Unexpected Results of My Google Crawling Experiment

Some people might call me crazy.

I call myself curious.

That’s why I did a thing:

I disabled the crawling of my main website. This website.

(don’t rush to check though, the experiment is over)

I decided to do this crazy experiment to illustrate how Google will treat an established website after it’s disallowed in the robots.txt. 

By the way, this is not my first technical SEO experiment to run. You can check the previous experiments:

The Curious Case Of a Page Being Noindexed

When Rel=canonical Doesn’t Work: a Tale of Not Similar Content and Noindex

My Experiment Video

In addition to this post, I also documented everything in a video (which is pretty cool so definitely check it out, especially the end 😀 )

The post and video are a little different, and there are things mentioned here but not in the video and vice versa.

(P.S. I decided to use a new tool for this video. At some point, I realized the video quality is not perfect and it was too late to change things. Sorry about that)

Why My Crawling Experiment is Crazy

MarketingSyrup is my main website. I haven’t updated it for a while, but it still drives traffic to:

  • My blog posts
  • My free Technical SEO Audit Checklist
  • My free SEO Pro extension

Monthly traffic stats: 20,000 views on average. 

Check your technical SEO knowledge with a free quiz!

Answer just 11 questions and see your results!

Why am I Doing This Experiment?

I’m doing this robots.txt experiment and risking my website so that you don’t have to.

I love PRACTICAL learning over anything else (and always structure my courses accordingly).

So I want to give you as much value from this experiment as I can.

Once I disallow access to the website for Google, Googlebot will lose the ability to see what’s going on with my pages and content there.

People’s reaction

It was great to see so much support coming from people!

experiement-feedback
experiement-feedback
experiement-feedback

TL;DR:

– After you disable crawling of a website, it will take time for Google to start decreasing your website positions and traffic (depending on the industry and initial trust – my assumption, there’s no specific metric to measure it)

– Google might remove a favicon from the search results

– You’ll see an increase in reported indexed pages in Google Search Console as now even noindexed pages might appear in this report (since Google can’t crawl and see the noindex tag)

– You will see an influx alerts sent by Google Search Console: “Indexed, though blocked by robots.txt”, “Blocked by robots.txt”

– You will not be notified though, that your robots.txt is blocking crawling (there’s a slight difference between this and the previous point).
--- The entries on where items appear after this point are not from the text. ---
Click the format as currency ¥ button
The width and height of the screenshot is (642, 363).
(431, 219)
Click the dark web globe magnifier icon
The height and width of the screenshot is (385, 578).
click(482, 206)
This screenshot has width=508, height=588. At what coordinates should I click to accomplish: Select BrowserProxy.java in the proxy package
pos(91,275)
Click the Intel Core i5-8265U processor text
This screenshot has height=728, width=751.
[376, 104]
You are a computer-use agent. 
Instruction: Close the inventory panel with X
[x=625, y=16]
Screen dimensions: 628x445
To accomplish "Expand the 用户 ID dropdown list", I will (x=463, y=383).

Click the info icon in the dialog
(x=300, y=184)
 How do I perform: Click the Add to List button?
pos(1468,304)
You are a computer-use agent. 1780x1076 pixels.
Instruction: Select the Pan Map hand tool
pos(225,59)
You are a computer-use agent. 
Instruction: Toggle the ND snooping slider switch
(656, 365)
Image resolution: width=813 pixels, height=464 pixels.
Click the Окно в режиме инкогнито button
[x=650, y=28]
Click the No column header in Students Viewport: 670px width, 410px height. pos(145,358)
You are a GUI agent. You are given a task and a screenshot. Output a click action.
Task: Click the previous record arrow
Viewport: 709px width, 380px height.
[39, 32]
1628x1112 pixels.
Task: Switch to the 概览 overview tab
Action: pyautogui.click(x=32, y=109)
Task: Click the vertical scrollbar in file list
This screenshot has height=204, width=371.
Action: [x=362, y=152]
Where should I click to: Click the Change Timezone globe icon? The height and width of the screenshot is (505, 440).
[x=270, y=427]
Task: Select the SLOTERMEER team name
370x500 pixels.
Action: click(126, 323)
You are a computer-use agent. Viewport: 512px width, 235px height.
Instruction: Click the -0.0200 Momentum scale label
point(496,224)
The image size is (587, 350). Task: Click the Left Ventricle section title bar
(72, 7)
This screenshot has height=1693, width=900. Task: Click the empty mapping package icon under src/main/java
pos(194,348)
The new tester tool will show that your disallowing robots.txt is perfectly fine (which makes sense because it might be your intention).

– Your image or video search results might be impacted differently from the text search results (my video results plummeted)

My Hypothesis About This Crawling Experiment

Once I disallow access to the website for Google, Googlebot will lose the ability to see what’s going on with my pages and content there. 

Based on my previous experience when my clients would accidentally disallow their website and my overall technical SEO experience, I think that the following will happen:

Hypothesis 1:

Most of the pages will still stay indexed but Google won’t be able to see them so it will deprioritize them in the search results.

Hypothesis 2:

My website pages will slowly stop ranking, so I’ll see a decrease in impressions and clicks in the Google Search Console.

Hypothesis 3:

The pages that will stay in the index will have a meta description saying that no information is available about the page.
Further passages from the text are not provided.